En novembre 2020, China Southern Airlines a adopté cette plateforme sur l’ensemble de sa flotte qui compte plus de 600 avions. La plateforme de décodage et d’analyse des données de vol permet, par exemple, de faire diminuer le nombre d’interruptions de vol ou de prendre conscience du temps dédié à étudier les durées de vol atypiques afin de l’optimiser.

Autre particularité : la plateforme s’enrichit de la contribution des utilisateurs pour permettre d’alimenter ses propres outils de data science, de façon autonome sur son infonuage, et de construire son programme de maintenance préventive et prédictive.

Maintenance, tableau de bord. Une photo de Safran media library

Bombardier a, quant à elle, fait appel à la jeune pousse OVA (récipiendaire du prix OCTAS – Startup de l’année 2019) pour maintenir l’excellence de son contrôle de la qualité après avoir automatisé son processus de fabrication des composites dans un avion commercial.
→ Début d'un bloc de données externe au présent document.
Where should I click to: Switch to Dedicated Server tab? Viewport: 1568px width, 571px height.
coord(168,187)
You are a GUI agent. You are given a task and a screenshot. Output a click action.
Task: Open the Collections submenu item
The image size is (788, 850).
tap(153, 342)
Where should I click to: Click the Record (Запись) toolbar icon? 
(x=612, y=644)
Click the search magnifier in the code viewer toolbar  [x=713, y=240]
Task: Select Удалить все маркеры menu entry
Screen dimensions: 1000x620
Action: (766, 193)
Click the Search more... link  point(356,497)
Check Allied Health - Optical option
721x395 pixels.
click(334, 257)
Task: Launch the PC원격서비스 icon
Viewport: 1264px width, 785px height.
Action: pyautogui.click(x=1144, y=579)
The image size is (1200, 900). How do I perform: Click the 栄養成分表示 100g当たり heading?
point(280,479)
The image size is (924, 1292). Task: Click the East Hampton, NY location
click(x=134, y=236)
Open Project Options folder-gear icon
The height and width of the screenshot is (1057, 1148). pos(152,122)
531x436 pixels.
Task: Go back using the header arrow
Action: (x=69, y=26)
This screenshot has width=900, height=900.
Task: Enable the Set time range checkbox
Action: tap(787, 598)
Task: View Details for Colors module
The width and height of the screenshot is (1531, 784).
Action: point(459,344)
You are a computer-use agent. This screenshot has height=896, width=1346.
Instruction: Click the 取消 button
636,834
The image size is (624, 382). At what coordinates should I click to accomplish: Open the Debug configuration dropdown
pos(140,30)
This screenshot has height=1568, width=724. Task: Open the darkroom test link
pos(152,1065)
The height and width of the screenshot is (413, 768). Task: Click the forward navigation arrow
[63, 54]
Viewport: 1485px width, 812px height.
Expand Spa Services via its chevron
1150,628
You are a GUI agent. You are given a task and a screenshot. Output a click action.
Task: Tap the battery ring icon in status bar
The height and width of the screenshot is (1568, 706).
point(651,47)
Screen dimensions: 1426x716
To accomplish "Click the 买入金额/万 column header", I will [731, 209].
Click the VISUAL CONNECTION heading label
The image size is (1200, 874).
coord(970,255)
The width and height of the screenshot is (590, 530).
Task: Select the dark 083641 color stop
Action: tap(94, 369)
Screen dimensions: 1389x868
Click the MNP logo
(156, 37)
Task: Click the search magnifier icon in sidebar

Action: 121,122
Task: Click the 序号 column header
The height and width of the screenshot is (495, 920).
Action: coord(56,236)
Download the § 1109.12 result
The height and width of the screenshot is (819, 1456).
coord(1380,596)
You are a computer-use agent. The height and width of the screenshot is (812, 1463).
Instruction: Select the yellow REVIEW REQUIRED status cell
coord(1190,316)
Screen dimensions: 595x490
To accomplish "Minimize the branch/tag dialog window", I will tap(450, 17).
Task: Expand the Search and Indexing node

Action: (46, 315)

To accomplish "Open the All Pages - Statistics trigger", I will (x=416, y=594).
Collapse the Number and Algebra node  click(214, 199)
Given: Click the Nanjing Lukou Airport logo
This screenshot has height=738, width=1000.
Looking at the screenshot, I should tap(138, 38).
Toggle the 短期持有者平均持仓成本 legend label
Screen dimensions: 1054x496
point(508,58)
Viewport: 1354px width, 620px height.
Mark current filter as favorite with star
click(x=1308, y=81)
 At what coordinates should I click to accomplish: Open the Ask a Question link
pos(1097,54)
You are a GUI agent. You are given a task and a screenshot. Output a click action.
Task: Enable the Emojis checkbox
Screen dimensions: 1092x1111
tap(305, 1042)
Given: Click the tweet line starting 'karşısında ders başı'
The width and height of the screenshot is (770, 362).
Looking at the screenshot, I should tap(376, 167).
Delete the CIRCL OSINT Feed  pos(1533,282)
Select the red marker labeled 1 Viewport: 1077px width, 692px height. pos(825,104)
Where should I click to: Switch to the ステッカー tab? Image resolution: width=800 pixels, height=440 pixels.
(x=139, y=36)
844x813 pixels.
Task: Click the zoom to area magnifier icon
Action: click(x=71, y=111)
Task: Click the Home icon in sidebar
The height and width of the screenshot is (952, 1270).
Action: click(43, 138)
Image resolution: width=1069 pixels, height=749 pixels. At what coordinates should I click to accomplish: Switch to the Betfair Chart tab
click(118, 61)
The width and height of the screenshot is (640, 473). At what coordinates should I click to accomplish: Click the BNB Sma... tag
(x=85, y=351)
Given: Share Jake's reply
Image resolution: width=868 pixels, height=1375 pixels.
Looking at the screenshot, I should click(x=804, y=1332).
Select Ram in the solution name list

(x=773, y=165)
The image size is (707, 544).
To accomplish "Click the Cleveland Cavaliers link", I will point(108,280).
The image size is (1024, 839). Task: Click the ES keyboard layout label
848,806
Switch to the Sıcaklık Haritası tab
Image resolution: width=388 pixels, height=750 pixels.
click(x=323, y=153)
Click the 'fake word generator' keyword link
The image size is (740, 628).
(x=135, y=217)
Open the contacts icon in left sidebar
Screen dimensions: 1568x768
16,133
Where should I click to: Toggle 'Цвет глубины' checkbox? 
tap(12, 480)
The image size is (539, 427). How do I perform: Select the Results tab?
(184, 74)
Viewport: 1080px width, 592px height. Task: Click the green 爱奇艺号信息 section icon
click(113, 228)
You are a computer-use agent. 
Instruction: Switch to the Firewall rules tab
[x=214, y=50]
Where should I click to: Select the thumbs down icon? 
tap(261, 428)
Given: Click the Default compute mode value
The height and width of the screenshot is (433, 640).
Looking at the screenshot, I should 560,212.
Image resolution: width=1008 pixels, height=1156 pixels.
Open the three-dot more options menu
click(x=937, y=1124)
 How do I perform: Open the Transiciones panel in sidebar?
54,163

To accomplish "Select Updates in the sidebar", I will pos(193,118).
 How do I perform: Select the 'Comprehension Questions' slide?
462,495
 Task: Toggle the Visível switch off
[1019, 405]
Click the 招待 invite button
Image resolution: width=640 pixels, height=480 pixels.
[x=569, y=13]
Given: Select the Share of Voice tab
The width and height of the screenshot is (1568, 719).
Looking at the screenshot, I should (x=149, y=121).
Avec un plus grand nombre de pièces produites plus rapidement, le besoin d’inspection et de réparation avait crû de manière significative. L’approche a été de créer des interfaces et des environnements synthétiques (des jumeaux digitaux en 3D) pour permettre aux opérateurs de localiser les défauts plus rapidement que ne le ferait le robot de fabrication (en raison de la très grande taille des panneaux de fuselage combinée à leurs caractéristiques – sombres avec très peu de réflexion).

Il s’agit de fournir la localisation spatiale du défaut directement au dispositif de réalité augmentée qui, à son tour, guide l’opérateur. Avec l’aide de l’intelligence artificielle, la pièce de l’avion est fixée dans l’espace et les hologrammes peuvent être juxtaposés sur la pièce réelle de façon précise.  

La technologie de réalité augmentée s’est avérée suffisamment robuste pour une utilisation industrielle dans un environnement de production, chose plutôt rare encore de nos jours!

À long terme Bombardier vise à augmenter de 260 % l’efficacité de sa chaîne d’approvisionnement à travers le déploiement de StellarX, selon Harold Dumur, président et fondateur d’OVA.

LE CONTRÔLE AÉRIEN

L’IA fait son chemin également dans les aéroports et la gestion du trafic aérien. La mobilité aérienne avancée est appelée à évoluer pour s’adapter aux changements climatiques, à la congestion dans les villes et aux événements comme la Covid-19.

La Covid a d’ailleurs mis en lumière des opportunités pour l’IA en Aérospatiale.

« Avec la pandémie, l’accès aux infrastructures critiques est devenu encore plus critique. » – Ruby Sayyed, Chef Aviation, Technology & Innovation – Advocacy à l’Association internationale du transport aérien (IATA)

La pandémie a révélé la valeur ajoutée de la robotique ou de la réalité augmentée pour atteindre des endroits névralgiques. Des drones ont servi à l’inspection des infrastructures, à la surveillance des pistes ou à la livraison de médicaments (en Floride notamment).

Beaucoup d’aéroports étudient actuellement comment elles peuvent utiliser la réalité augmentée pour faire l’inspection des pistes aériennes.  Le rôle de l’humain est appelé à changer.

LA ROBOTIQUE

Enfin, l’IA contribue à rendre les robots plus sensibles aux environnements. Jerome LE NY, professeur associé à Polytechnique Montréal (Ivado), travaille avec son équipe sur des systèmes autonomes et des robots aériens (drones) pour les rendre plus utiles, plus intelligents et plus faciles d’interaction.

« Ce qu’on veut, c’est développer des coéquipiers autonomes, en qui on peut avoir confiance, capable de s’autoévaluer et d’émettre des rapports sur les tâches accomplies.» – Jerome LE NY, Ivado labs

Les applications sont nombreuses que ce soit, des groupes de drones pouvant cartographier automatiquement des infrastructures et des environnements éloignés pour détecter des feux de forêt, par exemple, ou des robots pouvant réparer dans des endroits dangereux.

L’analyse synthétique, la simulation, l’optimisation des opérations, la robotique et les modèles prédictifs auront des effets sur l’industrie de l’aviation pour des années à venir. Nous pourrions cependant nous attarder, une prochaine fois, aux barrières à l’entrée de l’IA en aviation puisque celles-ci constituent un frein important dans l’évolution du pipeline de projets technologiques en aviation.